■ **WHAT YOU NEED TO DO**: Format the records as a numbered list, starting with the line that contains "Where should I" and going on through the line that contains "pyautogui.click(x=54, y=467)", with blank lines omitted and the pictures left out.

■ **RECORDS PROVIDED**:
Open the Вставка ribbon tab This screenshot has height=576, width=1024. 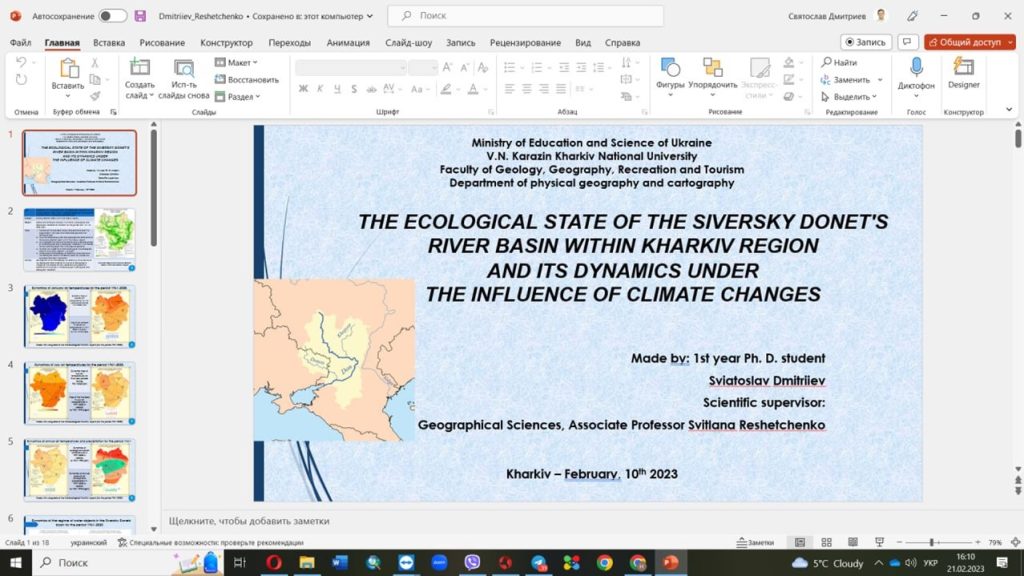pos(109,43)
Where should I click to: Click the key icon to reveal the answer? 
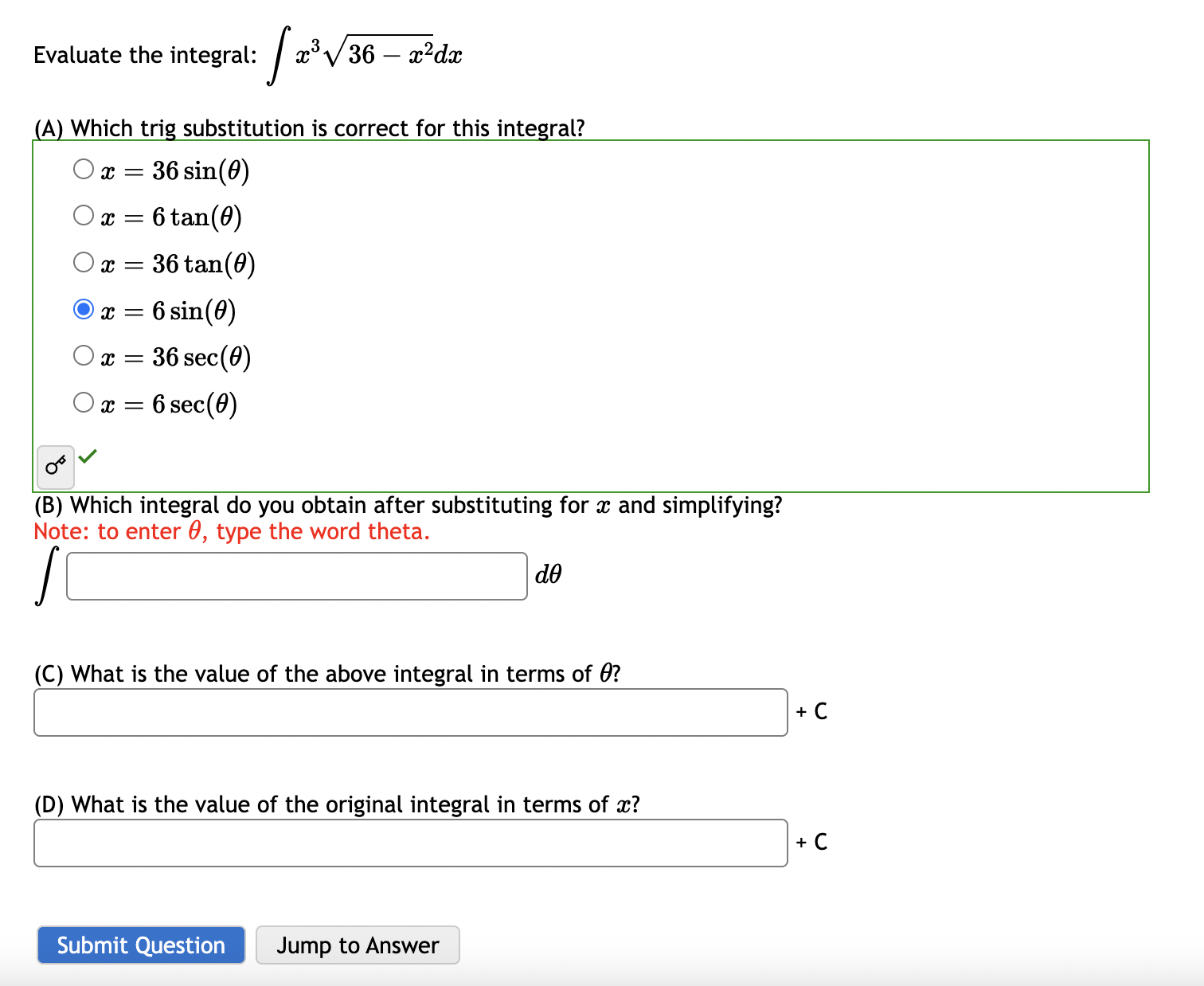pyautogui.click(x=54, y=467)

---

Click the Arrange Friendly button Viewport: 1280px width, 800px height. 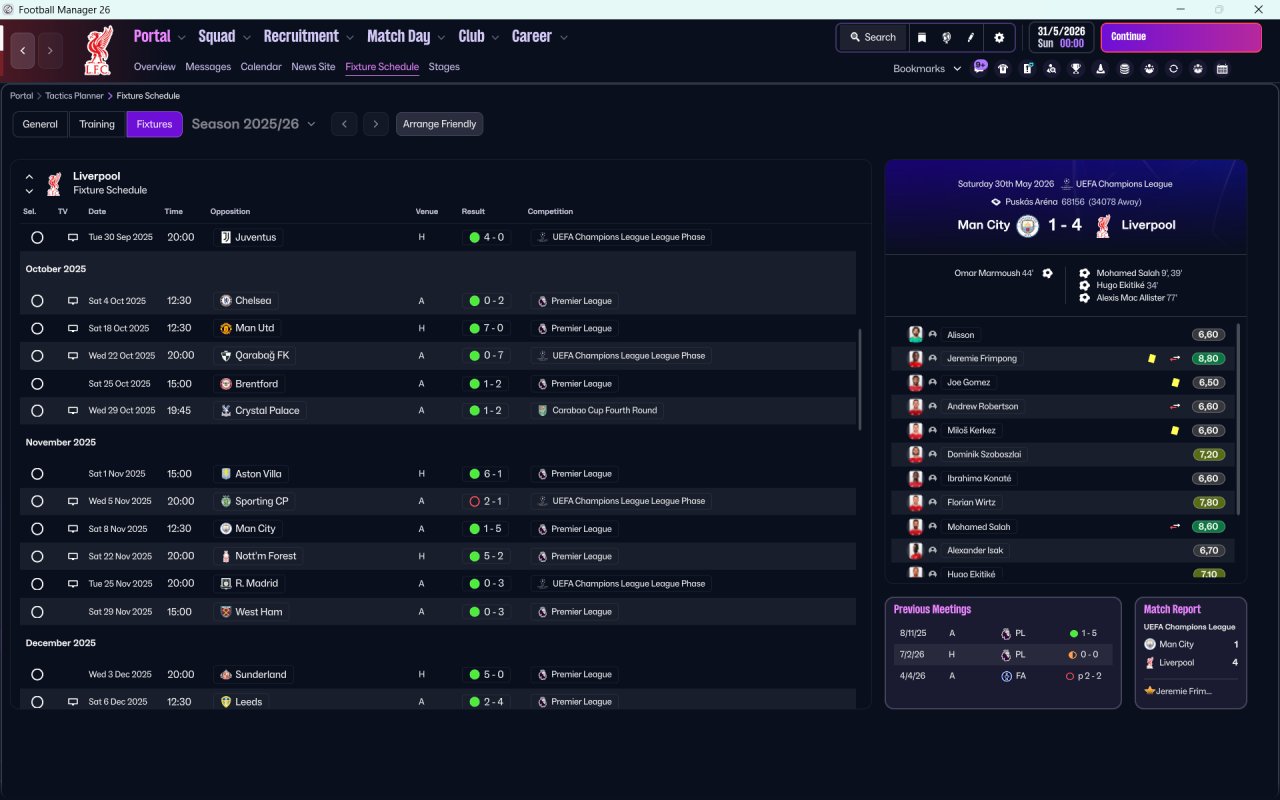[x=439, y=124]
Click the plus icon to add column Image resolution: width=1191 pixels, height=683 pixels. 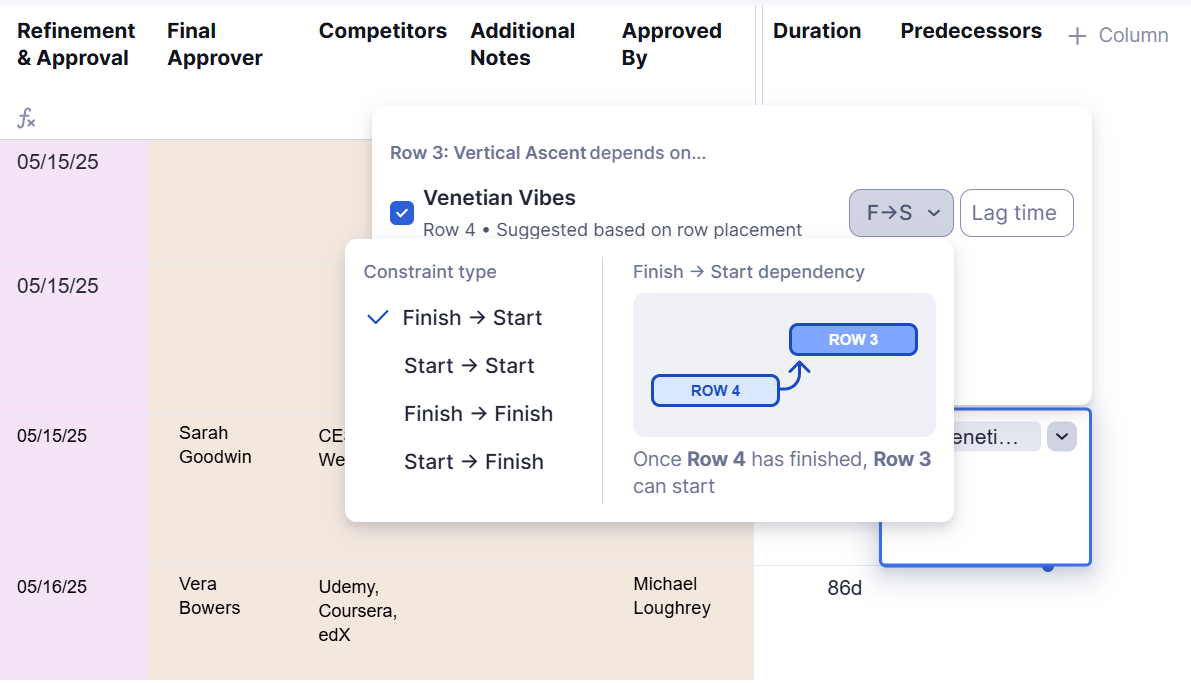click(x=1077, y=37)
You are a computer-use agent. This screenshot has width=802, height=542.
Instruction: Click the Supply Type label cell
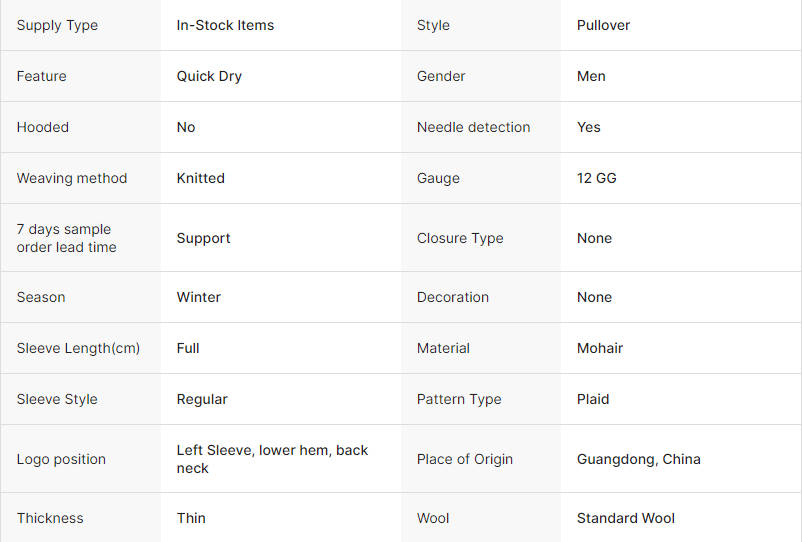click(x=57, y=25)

==

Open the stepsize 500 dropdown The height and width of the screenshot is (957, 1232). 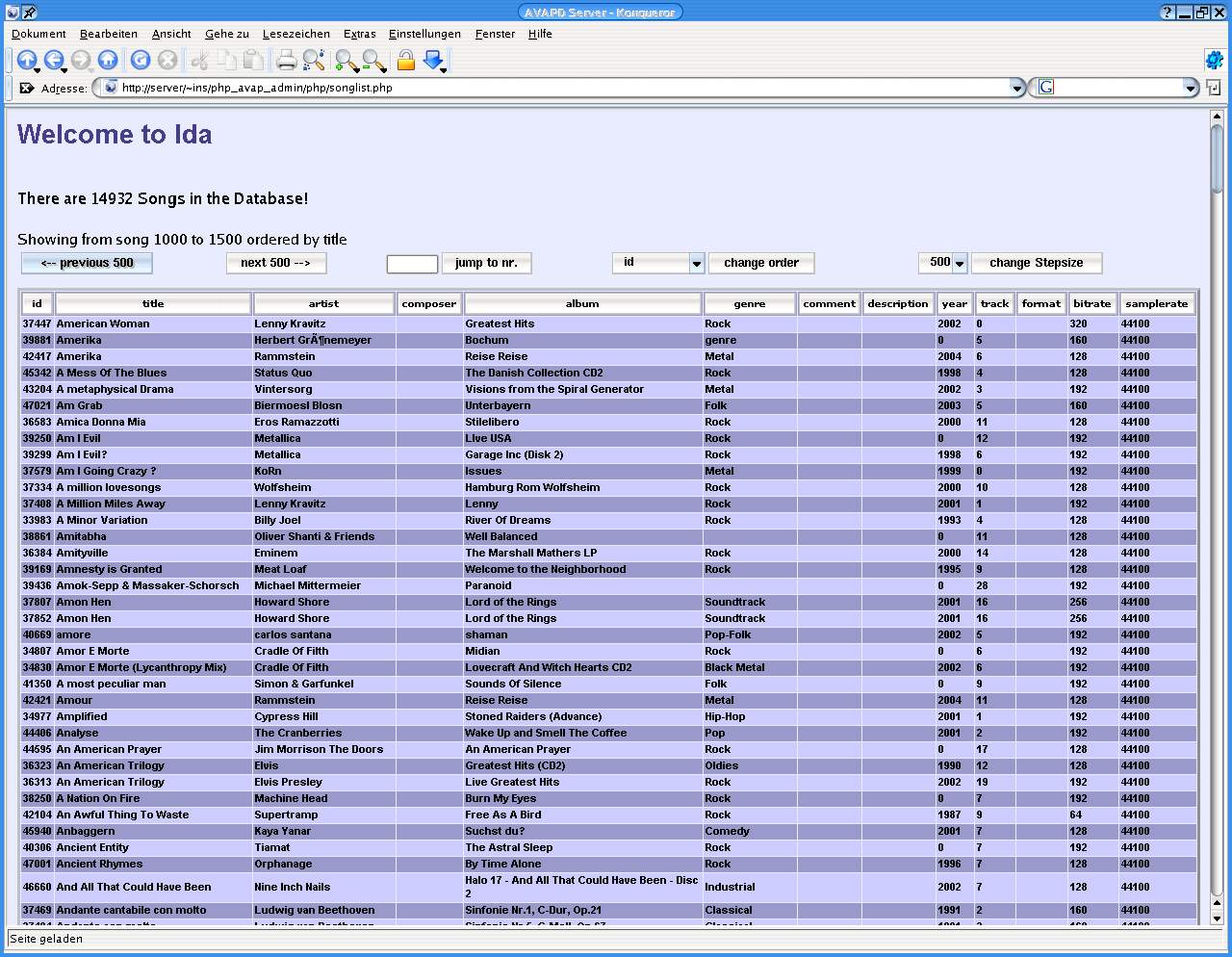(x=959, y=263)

■ **FULL RESPONSE**:
1. Where should I click to: Click the key icon to reveal the answer? 
2. pyautogui.click(x=54, y=467)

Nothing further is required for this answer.